Abbas, go

Ordinary Palestinians are paying the price for Abbas's lack of leadership and the policies of the oligarchs who surround him.

Palestinian President Mahmoud Abbas waves in Ramallah, in the West Bank May 1, 2018 (photo credit: REUTERS/MOHAMAD TOROKMAN)
Palestinian President Mahmoud Abbas waves in Ramallah, in the West Bank May 1, 2018
(photo credit: REUTERS/MOHAMAD TOROKMAN)
Amid growing pressure from Palestinian protests in the West Bank over the last few weeks, Palestinian Authority officials slammed the US administration for its efforts to improve living conditions in the Gaza Strip. On Monday, a member of the PLO Executive Committee also said the Trump administration was “living in an illusion if it thinks it would be able to find Arab or Palestinian support for its suspicious [peace] plan.”
The latest comments from Ramallah come after a year in which the PA has sought to obstruct and work against the US administration and its efforts at a new peace push. The comments by advisers to PA President Mahmoud Abbas are part of a pattern in which the PA leadership appears out of touch with both the region and its own people. It continues to harass local journalists, crack down on freedom of expression online, and recently sent police to beat protesters who challenged its sanctions on Gaza. It also refuses to hold elections, preferring to govern indefinitely while billions of dollars in Western support fill its coffers. Increasingly it appears as if Abbas, who has had health problems, is clinging to power. Ordinary Palestinians are paying the price for his lack of leadership and the policies of the oligarchs who surround him.
In an interview with Al-Quds newspaper this week, Trump adviser Jared Kushner questioned Abbas’s ability to agree to a new deal put forward by Washington. “He has his talking points, which have not changed in the last 25 years. There has been no peace deal achieved in that time. To make a deal, both sides will have to take a leap and meet somewhere between their stated positions,” Kushner said.

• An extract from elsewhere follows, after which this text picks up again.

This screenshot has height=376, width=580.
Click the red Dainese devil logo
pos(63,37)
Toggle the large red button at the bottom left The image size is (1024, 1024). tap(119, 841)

The PA response to the interview was to accuse Kushner of “incitement,” as The Jerusalem Post’s Khaled Abu Toameh reported. The officials claimed the fact that Kushner had to address the Palestinian public through a newspaper was an indication the US administration had failed to win Arab support for the plan. This claim is similar to the one made by PA officials that improving lives in Gaza would “undermine the Palestinian national project.” In both cases the PA seeks to keep the Palestinian people from deciding for themselves what they want and whether a new peace plan is acceptable.
The aging leadership in the PA has fought against change for decades, and many of those who still make decisions and give statements, such as Saeb Erekat, haven’t moved from their chairs since the 1990s. They have systematically undermined and denied a new generation of Palestinians from rising to the top. When the leadership convened the Palestinian National Council in Ramallah in April – after 22 years – there were few young faces or women among the ossifying speech-makers. Abbas spoke for two hours, reiterating the same “talking points” that Kushner mentioned.
For years, the Palestinian leadership benefited from convincing Western leaders that solving the Israeli-Palestinian conflict was the key to peace in the whole region. However, leading regional states such as Egypt, Saudi Arabia, the United Arab Emirates and Jordan have come to realize there are more pressing issues in the region in their own countries such as poverty, the Iranian threat and extremism. The Trump administration has tried to get these key states on board for a peace plan.
The PA hopes that by bypassing the US it can wait until the Trump administration leaves office and get a better deal from the next administration or from the Europeans. It hopes to continue to receive foreign largesse, including aid for its security forces, which are trained and supported by the US. It thinks the US has no other option and no one else to talk to.
Many Palestinians today are concerned about their economic situation. The younger generation has grown up in the wake of the Oslo Accords and has not seen their lives improve. People have been denied a say as elections are continuously postponed. Increasingly, they are more frustrated with the PA’s leadership than with Israel.
It is time for the PA to find new leadership who can talk about peace and give the next generation a real chance.